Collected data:
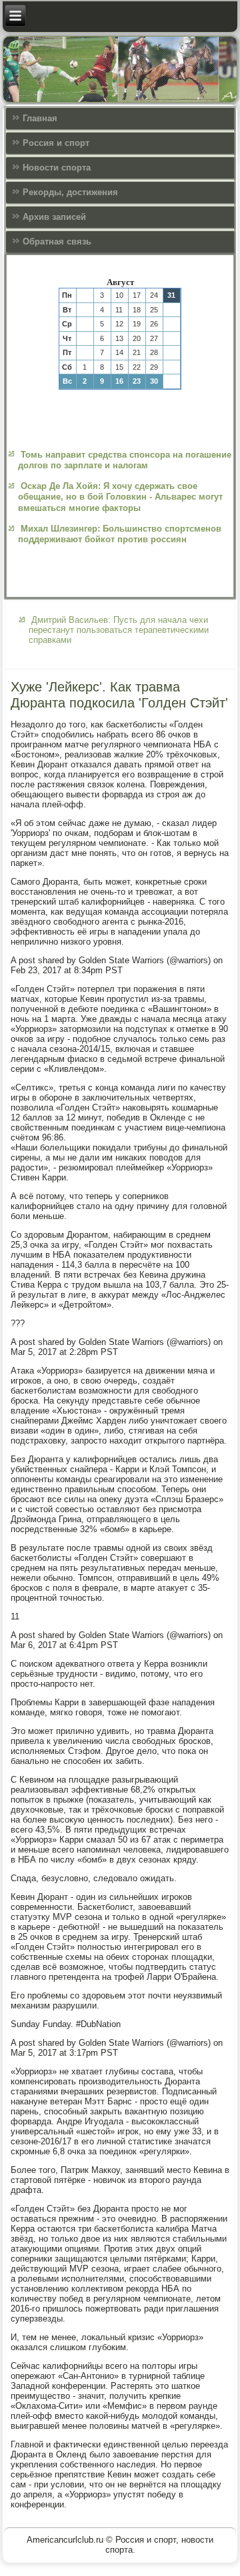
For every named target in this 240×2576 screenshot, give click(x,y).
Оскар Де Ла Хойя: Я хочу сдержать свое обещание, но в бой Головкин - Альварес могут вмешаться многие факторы (120, 497)
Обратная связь (57, 241)
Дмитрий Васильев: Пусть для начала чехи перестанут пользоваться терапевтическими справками (119, 630)
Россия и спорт (56, 143)
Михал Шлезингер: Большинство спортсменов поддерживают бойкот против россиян (119, 534)
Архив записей (54, 217)
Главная (40, 118)
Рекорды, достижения (70, 192)
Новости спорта (57, 168)
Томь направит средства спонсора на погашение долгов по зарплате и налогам (124, 460)
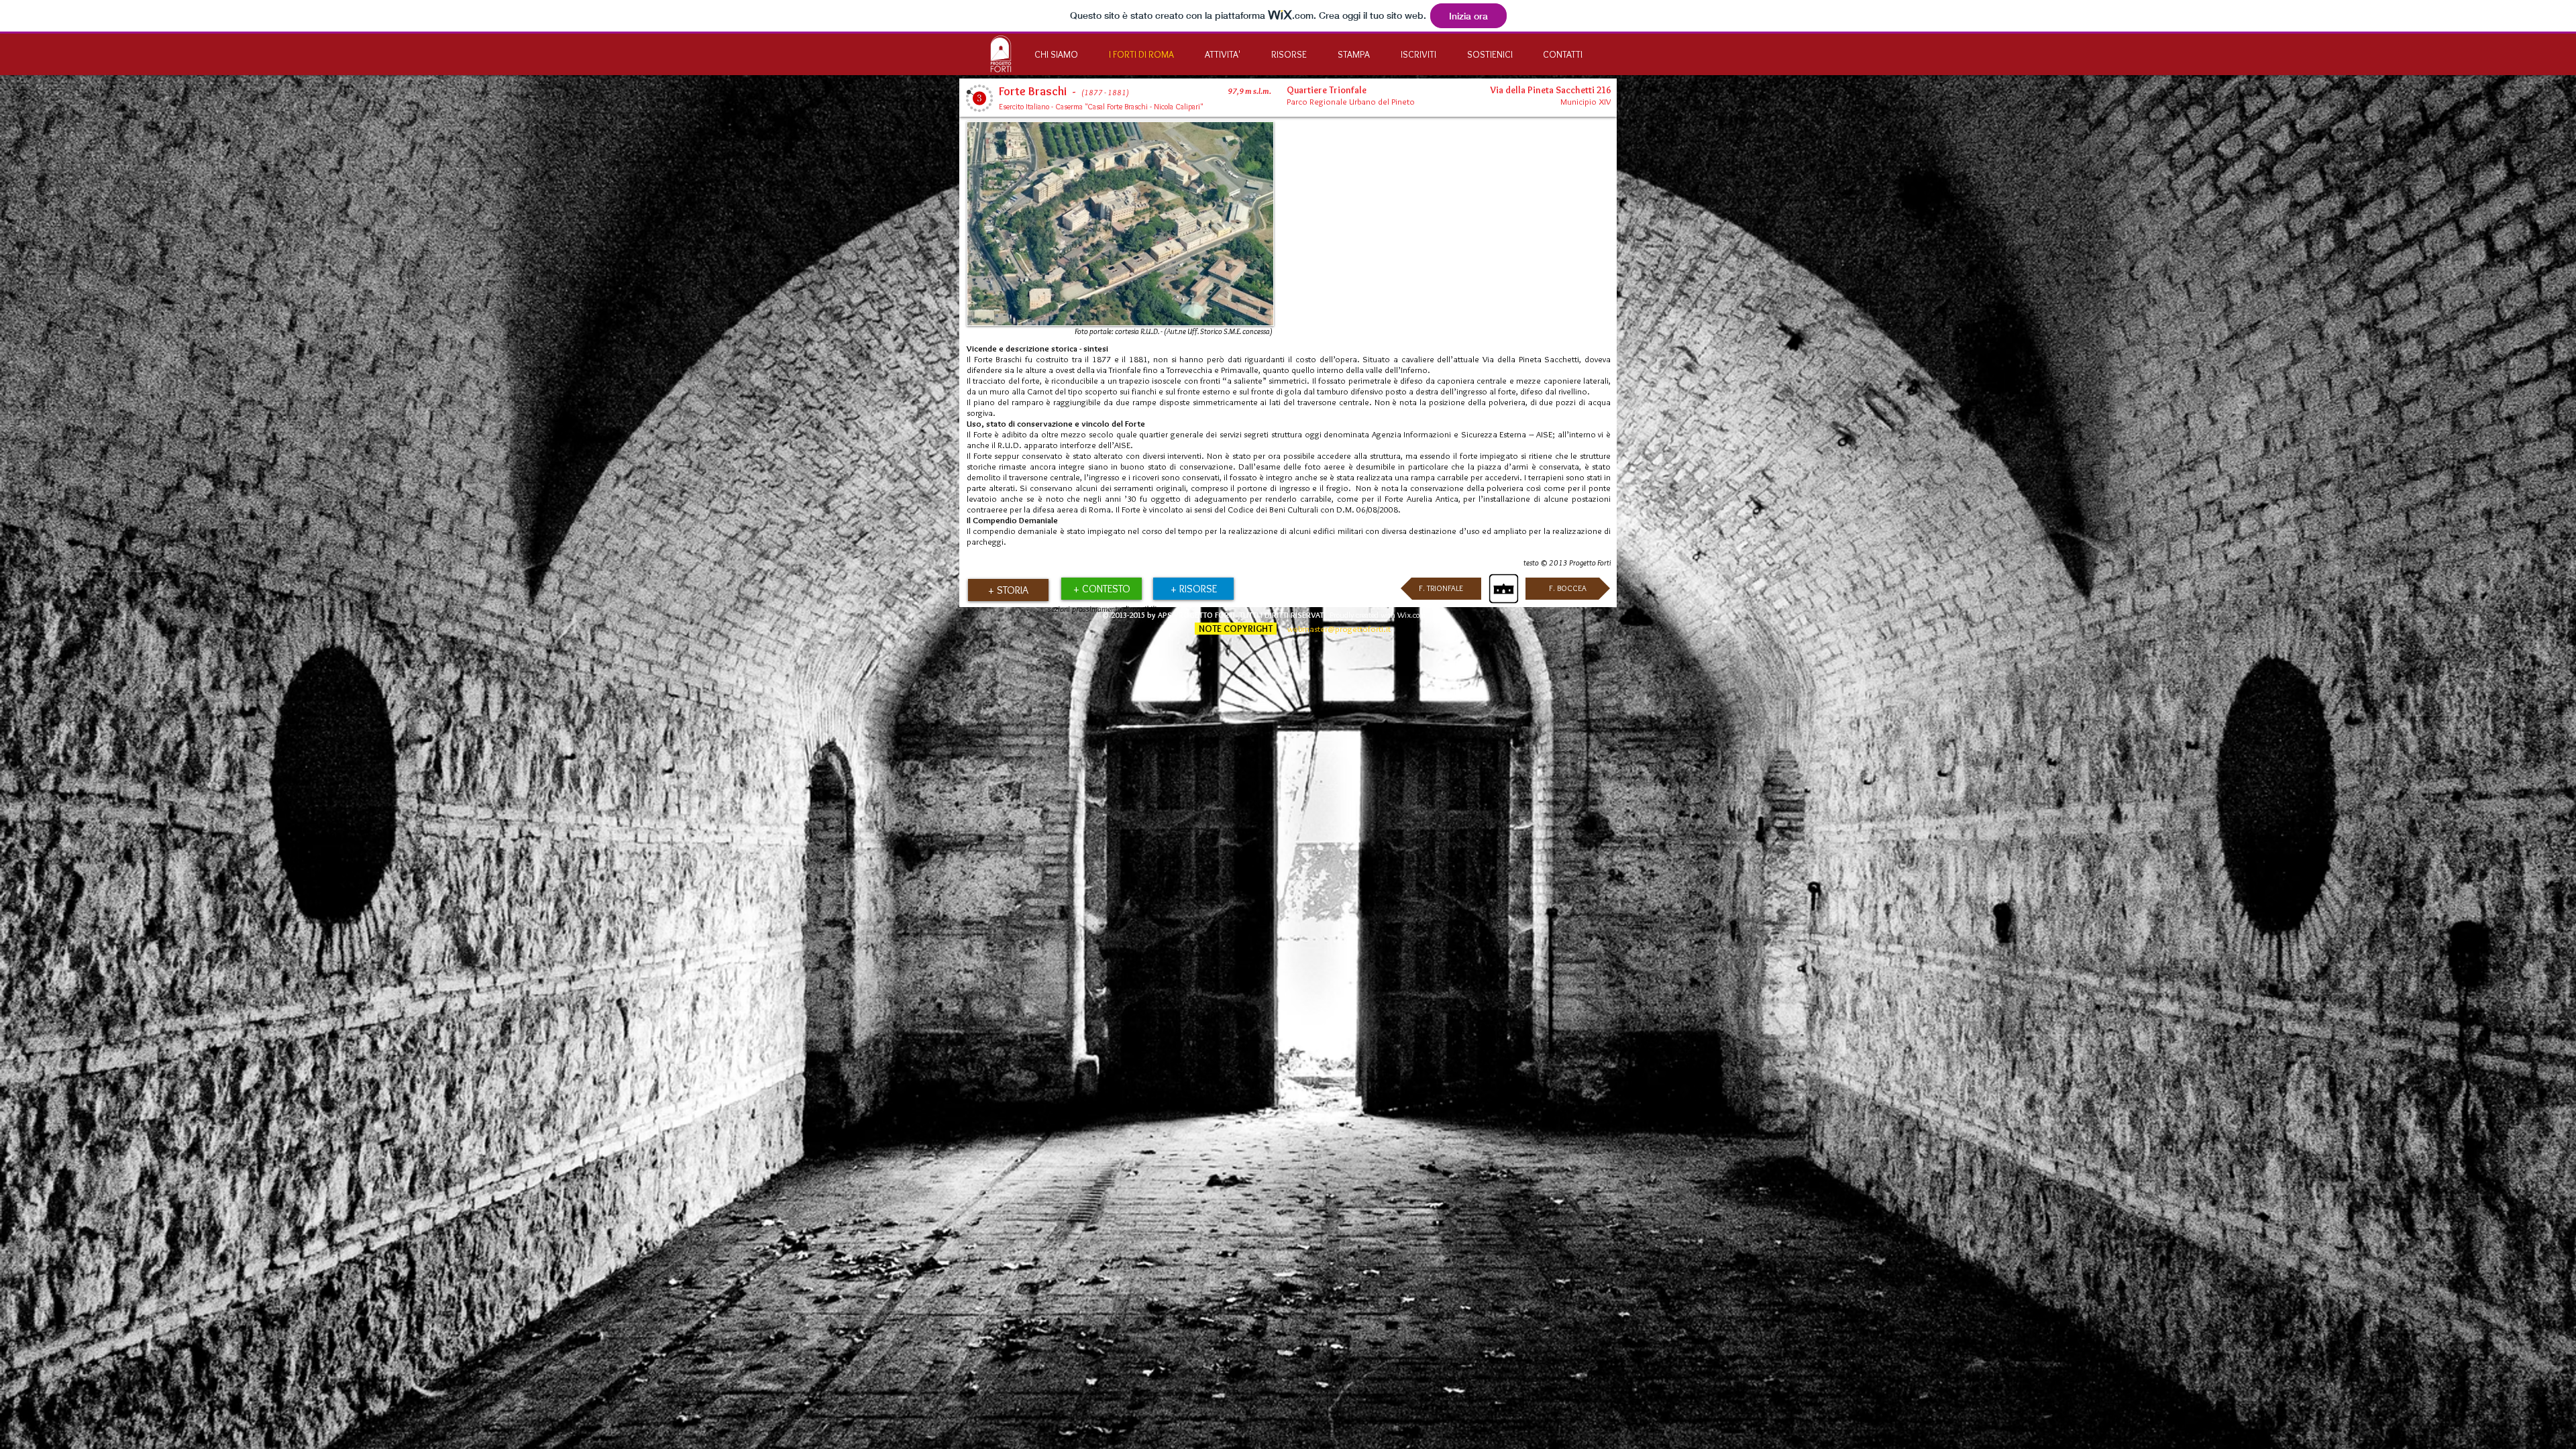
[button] (1008, 590)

• **TASK ITEM**: Copy out exactly the lines that begin at the line with "Новости спорта (57, 168)" and end at the final line of the entries above. Leave out the pictures.

• **SOLVED PROBLEM**:
Новости спорта (57, 168)
Томь направит средства спонсора на погашение долгов по зарплате и налогам (124, 460)
[button] (1008, 590)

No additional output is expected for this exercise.